RECORDS FOR THIS EXERCISE
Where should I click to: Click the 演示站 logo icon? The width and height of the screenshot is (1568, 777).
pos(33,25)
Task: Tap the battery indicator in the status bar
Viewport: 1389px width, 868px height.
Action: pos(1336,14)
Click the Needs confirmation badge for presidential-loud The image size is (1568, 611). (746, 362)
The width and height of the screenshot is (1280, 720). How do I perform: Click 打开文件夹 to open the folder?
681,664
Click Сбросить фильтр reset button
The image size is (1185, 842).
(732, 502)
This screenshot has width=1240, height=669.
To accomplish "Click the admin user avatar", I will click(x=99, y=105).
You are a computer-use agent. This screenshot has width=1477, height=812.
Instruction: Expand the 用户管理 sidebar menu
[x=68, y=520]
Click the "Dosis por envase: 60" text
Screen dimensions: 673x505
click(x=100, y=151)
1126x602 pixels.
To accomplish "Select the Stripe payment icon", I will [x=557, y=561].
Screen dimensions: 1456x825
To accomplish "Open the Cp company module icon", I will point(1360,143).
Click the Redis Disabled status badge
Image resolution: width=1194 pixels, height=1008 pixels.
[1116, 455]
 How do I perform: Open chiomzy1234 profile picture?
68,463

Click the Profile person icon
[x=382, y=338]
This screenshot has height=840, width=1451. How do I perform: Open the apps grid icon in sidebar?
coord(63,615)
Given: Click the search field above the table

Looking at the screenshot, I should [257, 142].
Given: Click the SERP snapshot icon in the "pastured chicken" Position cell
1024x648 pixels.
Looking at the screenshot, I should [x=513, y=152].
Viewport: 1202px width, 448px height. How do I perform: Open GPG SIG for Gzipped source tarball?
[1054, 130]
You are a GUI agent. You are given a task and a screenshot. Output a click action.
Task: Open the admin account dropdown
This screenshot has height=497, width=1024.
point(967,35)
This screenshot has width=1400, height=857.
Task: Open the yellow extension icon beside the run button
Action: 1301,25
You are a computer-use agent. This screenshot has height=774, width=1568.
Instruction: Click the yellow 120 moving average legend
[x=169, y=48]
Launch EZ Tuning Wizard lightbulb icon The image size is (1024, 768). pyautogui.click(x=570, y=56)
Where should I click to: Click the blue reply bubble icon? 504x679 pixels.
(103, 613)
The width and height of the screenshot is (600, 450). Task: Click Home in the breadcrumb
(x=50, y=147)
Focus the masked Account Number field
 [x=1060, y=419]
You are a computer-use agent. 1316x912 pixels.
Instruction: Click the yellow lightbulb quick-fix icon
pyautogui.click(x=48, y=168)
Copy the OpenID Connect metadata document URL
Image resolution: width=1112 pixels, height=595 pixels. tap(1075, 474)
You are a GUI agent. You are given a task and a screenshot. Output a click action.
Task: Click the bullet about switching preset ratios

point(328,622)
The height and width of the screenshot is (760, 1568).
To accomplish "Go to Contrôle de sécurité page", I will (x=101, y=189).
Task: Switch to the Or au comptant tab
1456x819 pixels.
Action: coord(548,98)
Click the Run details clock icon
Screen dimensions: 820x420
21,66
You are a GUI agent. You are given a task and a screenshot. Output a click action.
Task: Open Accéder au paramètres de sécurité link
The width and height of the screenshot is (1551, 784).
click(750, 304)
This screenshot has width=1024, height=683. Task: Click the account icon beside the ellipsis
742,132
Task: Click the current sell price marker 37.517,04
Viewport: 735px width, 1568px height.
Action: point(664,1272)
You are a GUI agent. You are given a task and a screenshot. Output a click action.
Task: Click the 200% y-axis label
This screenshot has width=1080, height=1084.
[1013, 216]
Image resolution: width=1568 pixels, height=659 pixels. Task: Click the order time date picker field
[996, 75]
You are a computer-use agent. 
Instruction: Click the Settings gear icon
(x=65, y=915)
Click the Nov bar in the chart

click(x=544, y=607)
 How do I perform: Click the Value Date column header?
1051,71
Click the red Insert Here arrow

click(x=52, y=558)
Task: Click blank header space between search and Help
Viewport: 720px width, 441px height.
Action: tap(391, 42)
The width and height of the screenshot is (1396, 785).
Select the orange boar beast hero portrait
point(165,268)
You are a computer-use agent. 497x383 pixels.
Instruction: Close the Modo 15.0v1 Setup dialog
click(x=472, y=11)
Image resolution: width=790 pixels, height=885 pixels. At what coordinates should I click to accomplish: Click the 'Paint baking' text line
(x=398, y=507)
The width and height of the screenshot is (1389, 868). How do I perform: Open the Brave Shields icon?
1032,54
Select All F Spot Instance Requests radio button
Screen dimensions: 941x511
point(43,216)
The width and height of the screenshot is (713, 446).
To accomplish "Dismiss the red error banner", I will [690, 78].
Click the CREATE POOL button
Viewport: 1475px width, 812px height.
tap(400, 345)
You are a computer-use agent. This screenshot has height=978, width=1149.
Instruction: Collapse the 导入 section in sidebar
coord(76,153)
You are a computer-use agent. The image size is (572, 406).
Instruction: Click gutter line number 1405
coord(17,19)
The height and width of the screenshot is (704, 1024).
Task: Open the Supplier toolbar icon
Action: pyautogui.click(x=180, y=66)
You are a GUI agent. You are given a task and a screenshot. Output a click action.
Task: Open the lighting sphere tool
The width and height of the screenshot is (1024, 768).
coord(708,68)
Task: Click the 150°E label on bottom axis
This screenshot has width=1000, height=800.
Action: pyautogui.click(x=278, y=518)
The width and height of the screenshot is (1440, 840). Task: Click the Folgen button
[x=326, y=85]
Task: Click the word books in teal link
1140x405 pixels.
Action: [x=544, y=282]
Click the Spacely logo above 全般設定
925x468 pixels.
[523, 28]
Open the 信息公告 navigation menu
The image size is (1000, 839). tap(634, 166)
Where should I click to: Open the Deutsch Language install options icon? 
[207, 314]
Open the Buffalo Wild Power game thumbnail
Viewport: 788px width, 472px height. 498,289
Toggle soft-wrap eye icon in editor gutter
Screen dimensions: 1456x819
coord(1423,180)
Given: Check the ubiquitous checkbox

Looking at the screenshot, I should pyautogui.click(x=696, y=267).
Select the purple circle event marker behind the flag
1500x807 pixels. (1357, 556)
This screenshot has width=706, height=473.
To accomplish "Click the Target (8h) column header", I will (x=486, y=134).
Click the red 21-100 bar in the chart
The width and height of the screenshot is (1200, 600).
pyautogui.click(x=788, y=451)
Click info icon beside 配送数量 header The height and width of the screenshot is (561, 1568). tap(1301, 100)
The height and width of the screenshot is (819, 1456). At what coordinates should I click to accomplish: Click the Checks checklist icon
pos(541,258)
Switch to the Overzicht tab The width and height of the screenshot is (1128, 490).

EXERCISE AIM
Print the lines above exactly as they appear, from the first line to the last.

SOLUTION TO THIS TASK
Where should I click to: Click the 演示站 logo icon? The width and height of the screenshot is (1568, 777).
pos(33,25)
Task: Tap the battery indicator in the status bar
Viewport: 1389px width, 868px height.
Action: pos(1336,14)
Click the Needs confirmation badge for presidential-loud The image size is (1568, 611). (746, 362)
The width and height of the screenshot is (1280, 720). How do I perform: Click 打开文件夹 to open the folder?
681,664
Click Сбросить фильтр reset button
The image size is (1185, 842).
(732, 502)
This screenshot has width=1240, height=669.
To accomplish "Click the admin user avatar", I will click(x=99, y=105).
You are a computer-use agent. This screenshot has width=1477, height=812.
Instruction: Expand the 用户管理 sidebar menu
[x=68, y=520]
Click the "Dosis por envase: 60" text
Screen dimensions: 673x505
click(x=100, y=151)
1126x602 pixels.
To accomplish "Select the Stripe payment icon", I will [x=557, y=561].
Screen dimensions: 1456x825
To accomplish "Open the Cp company module icon", I will point(1360,143).
Click the Redis Disabled status badge
Image resolution: width=1194 pixels, height=1008 pixels.
[1116, 455]
 How do I perform: Open chiomzy1234 profile picture?
68,463

Click the Profile person icon
[x=382, y=338]
This screenshot has height=840, width=1451. How do I perform: Open the apps grid icon in sidebar?
coord(63,615)
Given: Click the search field above the table

Looking at the screenshot, I should [257, 142].
Given: Click the SERP snapshot icon in the "pastured chicken" Position cell
1024x648 pixels.
Looking at the screenshot, I should [x=513, y=152].
Viewport: 1202px width, 448px height. How do I perform: Open GPG SIG for Gzipped source tarball?
[1054, 130]
You are a GUI agent. You are given a task and a screenshot. Output a click action.
Task: Open the admin account dropdown
This screenshot has height=497, width=1024.
point(967,35)
This screenshot has width=1400, height=857.
Task: Open the yellow extension icon beside the run button
Action: 1301,25
You are a computer-use agent. This screenshot has height=774, width=1568.
Instruction: Click the yellow 120 moving average legend
[x=169, y=48]
Launch EZ Tuning Wizard lightbulb icon The image size is (1024, 768). pyautogui.click(x=570, y=56)
Where should I click to: Click the blue reply bubble icon? 504x679 pixels.
(103, 613)
The width and height of the screenshot is (600, 450). Task: Click Home in the breadcrumb
(x=50, y=147)
Focus the masked Account Number field
 [x=1060, y=419]
You are a computer-use agent. 1316x912 pixels.
Instruction: Click the yellow lightbulb quick-fix icon
pyautogui.click(x=48, y=168)
Copy the OpenID Connect metadata document URL
Image resolution: width=1112 pixels, height=595 pixels. tap(1075, 474)
You are a GUI agent. You are given a task and a screenshot. Output a click action.
Task: Click the bullet about switching preset ratios

point(328,622)
The height and width of the screenshot is (760, 1568).
To accomplish "Go to Contrôle de sécurité page", I will (x=101, y=189).
Task: Switch to the Or au comptant tab
1456x819 pixels.
Action: coord(548,98)
Click the Run details clock icon
Screen dimensions: 820x420
21,66
You are a GUI agent. You are given a task and a screenshot. Output a click action.
Task: Open Accéder au paramètres de sécurité link
The width and height of the screenshot is (1551, 784).
click(750, 304)
This screenshot has width=1024, height=683. Task: Click the account icon beside the ellipsis
742,132
Task: Click the current sell price marker 37.517,04
Viewport: 735px width, 1568px height.
Action: point(664,1272)
You are a GUI agent. You are given a task and a screenshot. Output a click action.
Task: Click the 200% y-axis label
This screenshot has width=1080, height=1084.
[1013, 216]
Image resolution: width=1568 pixels, height=659 pixels. Task: Click the order time date picker field
[996, 75]
You are a computer-use agent. 
Instruction: Click the Settings gear icon
(x=65, y=915)
Click the Nov bar in the chart

click(x=544, y=607)
 How do I perform: Click the Value Date column header?
1051,71
Click the red Insert Here arrow

click(x=52, y=558)
Task: Click blank header space between search and Help
Viewport: 720px width, 441px height.
Action: tap(391, 42)
The width and height of the screenshot is (1396, 785).
Select the orange boar beast hero portrait
point(165,268)
You are a computer-use agent. 497x383 pixels.
Instruction: Close the Modo 15.0v1 Setup dialog
click(x=472, y=11)
Image resolution: width=790 pixels, height=885 pixels. At what coordinates should I click to accomplish: Click the 'Paint baking' text line
(x=398, y=507)
The width and height of the screenshot is (1389, 868). How do I perform: Open the Brave Shields icon?
1032,54
Select All F Spot Instance Requests radio button
Screen dimensions: 941x511
point(43,216)
The width and height of the screenshot is (713, 446).
To accomplish "Dismiss the red error banner", I will [690, 78].
Click the CREATE POOL button
Viewport: 1475px width, 812px height.
tap(400, 345)
You are a computer-use agent. This screenshot has height=978, width=1149.
Instruction: Collapse the 导入 section in sidebar
coord(76,153)
You are a computer-use agent. The image size is (572, 406).
Instruction: Click gutter line number 1405
coord(17,19)
The height and width of the screenshot is (704, 1024).
Task: Open the Supplier toolbar icon
Action: pyautogui.click(x=180, y=66)
You are a GUI agent. You are given a task and a screenshot. Output a click action.
Task: Open the lighting sphere tool
The width and height of the screenshot is (1024, 768).
coord(708,68)
Task: Click the 150°E label on bottom axis
This screenshot has width=1000, height=800.
Action: pyautogui.click(x=278, y=518)
The width and height of the screenshot is (1440, 840). Task: Click the Folgen button
[x=326, y=85]
Task: Click the word books in teal link
1140x405 pixels.
Action: [x=544, y=282]
Click the Spacely logo above 全般設定
925x468 pixels.
[523, 28]
Open the 信息公告 navigation menu
The image size is (1000, 839). tap(634, 166)
Where should I click to: Open the Deutsch Language install options icon? 
[207, 314]
Open the Buffalo Wild Power game thumbnail
Viewport: 788px width, 472px height. 498,289
Toggle soft-wrap eye icon in editor gutter
Screen dimensions: 1456x819
coord(1423,180)
Given: Check the ubiquitous checkbox

Looking at the screenshot, I should pyautogui.click(x=696, y=267).
Select the purple circle event marker behind the flag
1500x807 pixels. (1357, 556)
This screenshot has width=706, height=473.
To accomplish "Click the Target (8h) column header", I will (x=486, y=134).
Click the red 21-100 bar in the chart
The width and height of the screenshot is (1200, 600).
pyautogui.click(x=788, y=451)
Click info icon beside 配送数量 header The height and width of the screenshot is (561, 1568). tap(1301, 100)
The height and width of the screenshot is (819, 1456). At what coordinates should I click to accomplish: Click the Checks checklist icon
pos(541,258)
Switch to the Overzicht tab The width and height of the screenshot is (1128, 490).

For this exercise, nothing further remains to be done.